A Functional Guide to Cat Herding with PHP Generators

When working with arrays in PHP, three of the most useful functions available to us are array_map(), array_filter() and array_reduce(), which allow us to walk an array and manipulate the value of array elements, select a subset of values from an array, or reduce an array to a single value; all using a callback function to determine exactly what logic should be applied. The use of the callback makes them extremely flexible, and these functions can be particularly powerful, especially when combined (or chained) together.

However, these functions only work with standard PHP arrays; so if we are using Generators as a data source instead of an array, then we can’t take advantage of the functionality that they provide. Fortunately, it’s very easy to emulate that functionality and apply it to Generators (and also to other Traversable objects like SPL Iterators), giving us access to all of the flexibility and power that mapping, filtering and reducing can offer.

Full working code examples demonstrating the functions used in this article are all available on github.

A real-world example of a Generator

Rather than the usual simplistic example Generators that are normally shown in blog posts and tutorials, I prefer to use a real-world example. In this case, a handler for reading .gpx files. A GPX (or GPS eXchange format) file is an XML file format for storing coordinate data. It can store waypoints, tracks, and routes; and is commonly used by the GPS trackers worn by hikers and joggers. Those of my cats that spend a lot of their time out of doors are equipped with miniaturised trackers so that I can subsequently read the files and see where they’ve been, and discover their “favourite” haunts so that I know where they’re most likely to be when I need to go out searching for them.
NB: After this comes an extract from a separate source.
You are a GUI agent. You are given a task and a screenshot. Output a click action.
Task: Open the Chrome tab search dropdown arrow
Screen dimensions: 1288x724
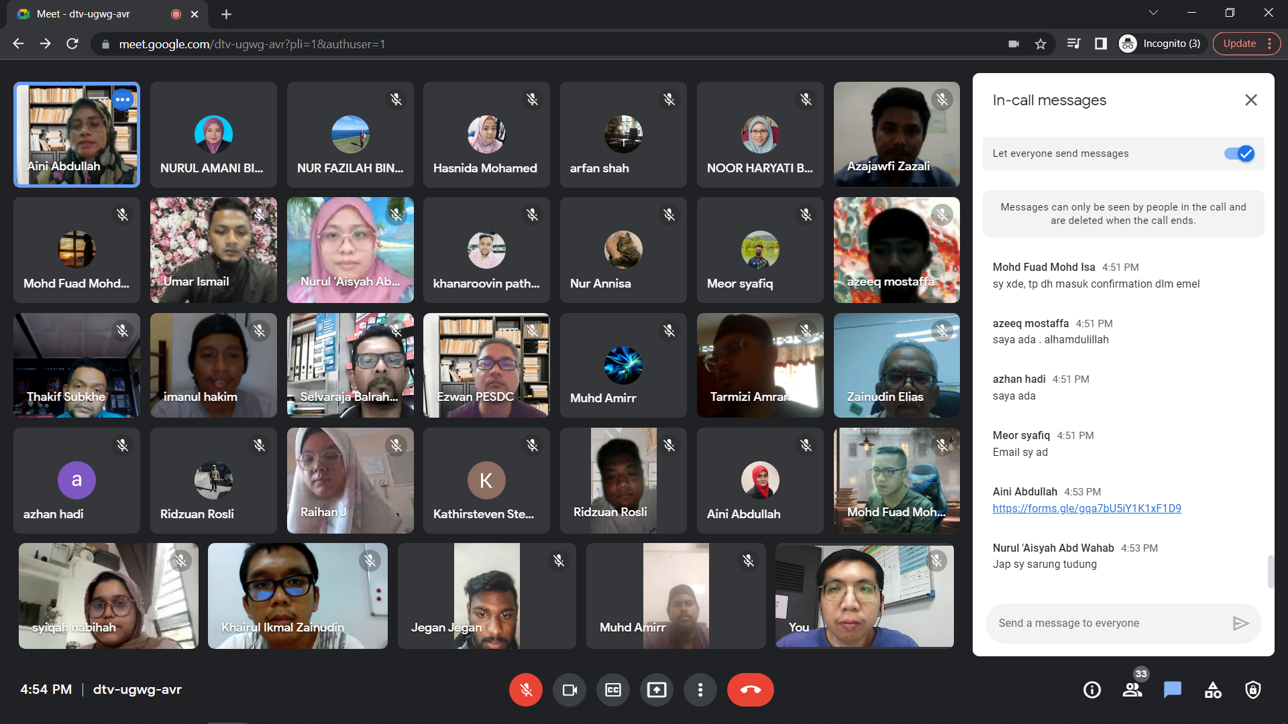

Roman wearing his GPS Tracker

Roman wearing his GPS Tracker

A typical GPX file (logging trackpoints) looks something like:

<?xml version="1.0" encoding="ISO-8859-1"?>
<gpx version="1.1" 
creator="Memory-Map 5.4.2.1089 http://www.memory-map.com"
    xmlns:xsi="http://www.w3.org/2001/XMLSchema-instance"
    xmlns="http://www.topografix.com/GPX/1/1"
    xsi:schemaLocation="http://www.topografix.com/GPX/1/1 http://www.topografix.com/GPX/1/1/gpx.xsd">
    <trk>
        <name>Wythburn</name>
        <type>Track</type>
        <trkseg>
            <trkpt lat="54.5131924947" lon="-3.0448236664"><time>2015-03-02T07:59:35Z</time></trkpt>
            <trkpt lat="54.5131921768" lon="-3.0450893323"><time>2015-03-02T08:00:31Z</time></trkpt>
            <trkpt lat="54.5131534894" lon="-3.0448548317"><ele>192</ele><time>2015-03-02T08:00:51Z</time></trkpt>

...

            <trkpt lat="54.4399968465" lon="-2.9721705119"><ele>52</ele><time>2015-03-02T14:50:49Z</time></trkpt>
        </trkseg>
    </trk>
</gpx>

Not all GPS trackers record the timestamp (fortunately mine do), and occasionally they fail to log the elevation; but this isn’t critical as we can provide default values when reading the file.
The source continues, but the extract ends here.